Worcester is also consistently the snowiest or 2nd snowiest city in America every year, making the streets completely impassible on a bike for several months out of the year
Marc - there are cities with bad weather and hills that have thriving cycling scenes. E-bikes will also continue to open up opportunities for those who don't want to sweat as much!
https://youtu.be/Uhx-26GfCBU
How close to downtown are you?
Looking at Google Maps, it looks like if you're within 1 mile of the giant interstate arterial that cuts right through downtown (what an unfortunate thing - so many cities have had their downtown wealth destroyed by being razed for freeways...) you can access a functional grid. But how many trips are within that grid?
Looks to me like low-density, SFH exclusionary zoning prevails on all the housing built post-WWII, so population growth has spread outwards, reducing the number of places to live that are close to where people want to go.
On Street View, the area around Worcester Common looks beautiful. Probably the most valuable urban real estate in Worcester on a PSF basis. Go a block or two south, and you have vast surface parking lots. How does that make sense? It doesn't - except there's probably a statutory parking minimum imposed on developers.
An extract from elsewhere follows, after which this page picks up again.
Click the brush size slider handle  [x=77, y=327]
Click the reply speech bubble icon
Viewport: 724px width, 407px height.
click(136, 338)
The accumulation of hundreds of these land use decisions makes cycling that much more difficult. Distances grow, and grow more dangerous to traverse in anything that is not a car.
For whatever it is worth, I've done some riding in a variety of Boston suburbs, and often felt really unsafe on the road.
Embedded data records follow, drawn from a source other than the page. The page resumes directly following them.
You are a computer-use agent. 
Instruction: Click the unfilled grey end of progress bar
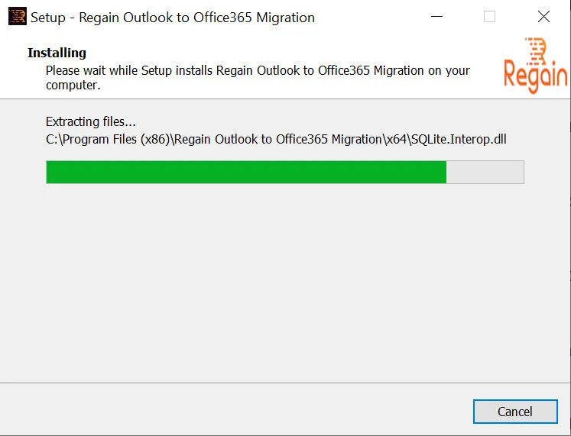coord(485,172)
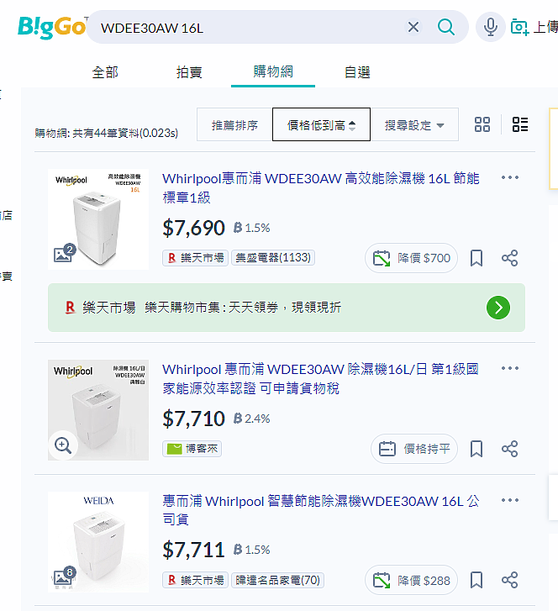Switch to list view layout
558x611 pixels.
pos(520,124)
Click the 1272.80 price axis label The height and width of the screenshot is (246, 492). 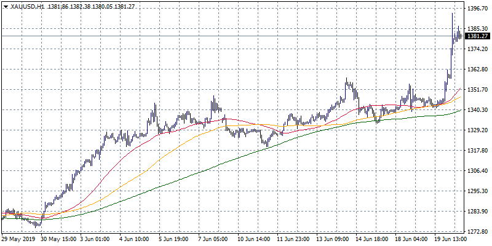477,232

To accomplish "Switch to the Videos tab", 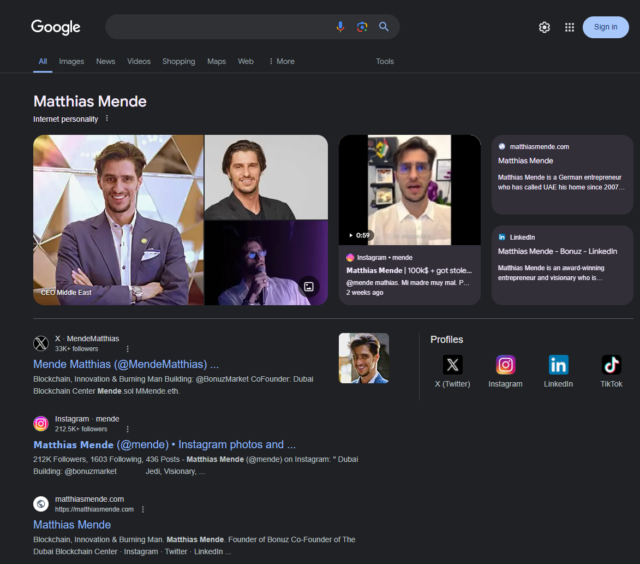I will (x=139, y=61).
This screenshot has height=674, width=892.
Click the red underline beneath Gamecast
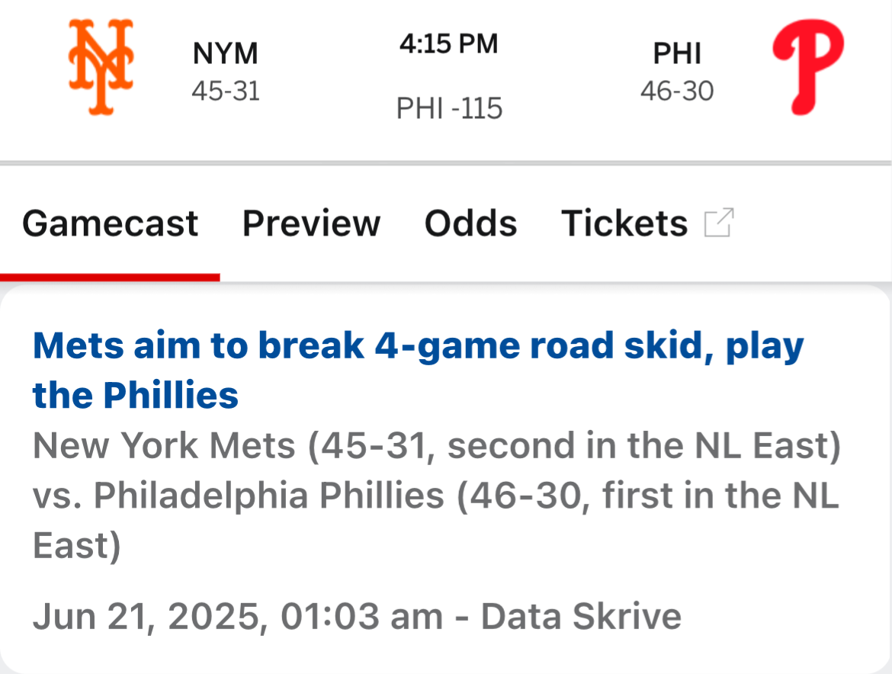[x=110, y=277]
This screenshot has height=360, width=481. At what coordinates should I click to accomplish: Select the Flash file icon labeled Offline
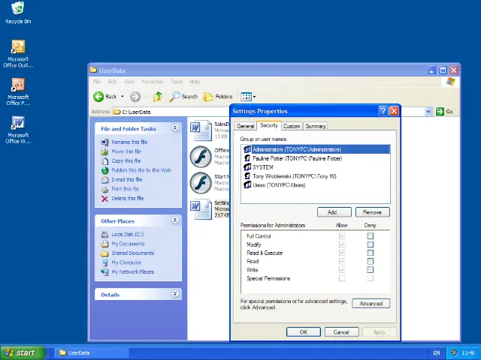tap(200, 156)
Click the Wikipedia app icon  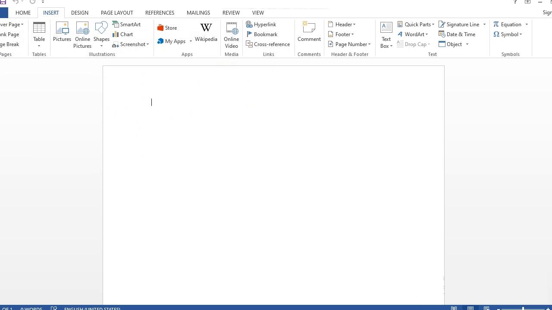(206, 33)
Street View indicates very little safe cycling infrastructure (protected lanes) on the arterials.
Lets say you wanted to bicycle commute from downtown Worcester to Westborough. A fit cyclist would cover this in ~45 mins. How would you do it? Route 9 is probably illegal / suicidal for bikes. Google Maps would suggest two bike routes, either north on 70 / Main Street, or south on 122 / 30.
Car-dependent cul-de-sacs and subdivisions branch off of 30, what was once probably a low-traffic dirt farm road, is now humming with drivers going to-and-from for every errand or trip outside of the house. No protected bike lane. Speed limit of 40, no shoulder, long straightaways to encourage speeding? Many cyclists don't want to risk that kind of riding these days.
I think the accommodations made for bikes in cities like Amsterdam, Munich, Copenhagen, etc. are remarkable and should be copied. I live in a small town on the edge of Silicon Valley. Weather is great, and a bike would be appropriate for virtually every activity I engage in. Commuting to work is more of an ordeal (about 15 miles), but certainly possible. If we conceived of public transit in layers – local versus long-distance, where bikes, walking, small buses, etc. are prioritized for the former and cars for the latter, we would have much more pleasant cities.
(I suspect the “aggro” behavior of cyclists today results form some combination of selection bias – the certain type of person who’s attracted to road cycling – plus experience of being pushed around a bit by vehicles and surprised by unaware pedestrians. You certainly find a different type of personality in off-road mountain bikers – much more relaxed and friendly.)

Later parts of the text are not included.